On the contrary, if we feel isolated from those around us, then without such affinity and no matter how much wealth we have amassed, we will experience the unfortunate malaise of alienation.

Plagued by spiritual and moral nausea, emotionally we will continue to crave that contented state that is impossible to attain until we feel we belong, that we have a genuine connection and sense of belonging to what is outside of us. We may feel financially secure, but we don’t relational sure, and that leaves us lacking in what would otherwise contribute to our well-being.

The so-called ‘Golden Triangle of Happiness’, based on a 20-year research study conducted as part of Deakin University’s partnership with Australian Unity Real Wellbeing, states that the three critical aspects of happiness are the standard of living (see. finance); strong, affirming relationships (which are not necessarily romantic); and an abiding sense of purpose, purpose, or accomplishment.

To go into more detail about these three key areas, we might add that once effectively addressed, individuals are no longer held back by primitively conceived survival threats that usually stem from childhood emotional instability.

Freed from outdated fears, then, by facing their potential-limiting fears, they can be “out there,” more open and curious, and willing to take on the added fears and risks that come with trying new things.

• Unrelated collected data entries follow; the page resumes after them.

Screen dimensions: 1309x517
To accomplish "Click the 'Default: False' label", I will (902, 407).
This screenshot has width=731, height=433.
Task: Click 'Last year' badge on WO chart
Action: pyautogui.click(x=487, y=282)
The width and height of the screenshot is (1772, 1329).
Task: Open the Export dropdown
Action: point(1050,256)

Because if life is to be an ongoing, always fascinating adventure, it has to be dynamic. So as long as we are burdened with mental and emotional insecurities, we will not be ready to fully engage in life – be it alone, with others or with our physical environment.

Courage and confidence blossom when we are able to quell past fears that have imprisoned us in various ways in life. And once we can break away from these self-limitations, our much expanded comfort zone will free us to feel Everyone our feelings – not just the safe ones that have sealed us off from so much life that may have to offer us.

And it can hardly be overemphasized that such engagement, when done properly, entails a creative, individualistic balance between (childlike) immediate pleasures and (more adult and pleasure-limiting) longer-term goals and aspirations.

Awakened to possibilities we hadn’t previously opened up to, we can imagine, welcome, and experiment with things that felt too scary when our approach was too often one of defensive avoidance. From this expanded perspective, our lives can take on dimensions that bring us levels of satisfaction previously unavailable to us.

Adam Omary, in his paper The Science of Happiness, downplays the importance of finance and succinctly outlines the components of well-being, stating, “All in all, being happy means living with mindfulness, meaning, and purpose.” And it is for everyone left to decide what purpose to pursue based on their values.

I come to the most specific “how one” level of accuracy in my next post on happiness. Here I will only allude to a few elements that, more specifically, contribute to a state of well-being.

And that includes (but is hardly limited to) promoting nutritional health, fitness and resilience; Cultivate authenticity, gratitude and forgiveness (both for oneself and for others); Boosting your motivation and self-esteem (but without arrogance or selfishness); and spend more time getting back into and communicating with nature.

Part 1 of this three-part post focused on the relationship between financial security and happiness; Part 3 will discuss in detail the many things you can do now to become happier.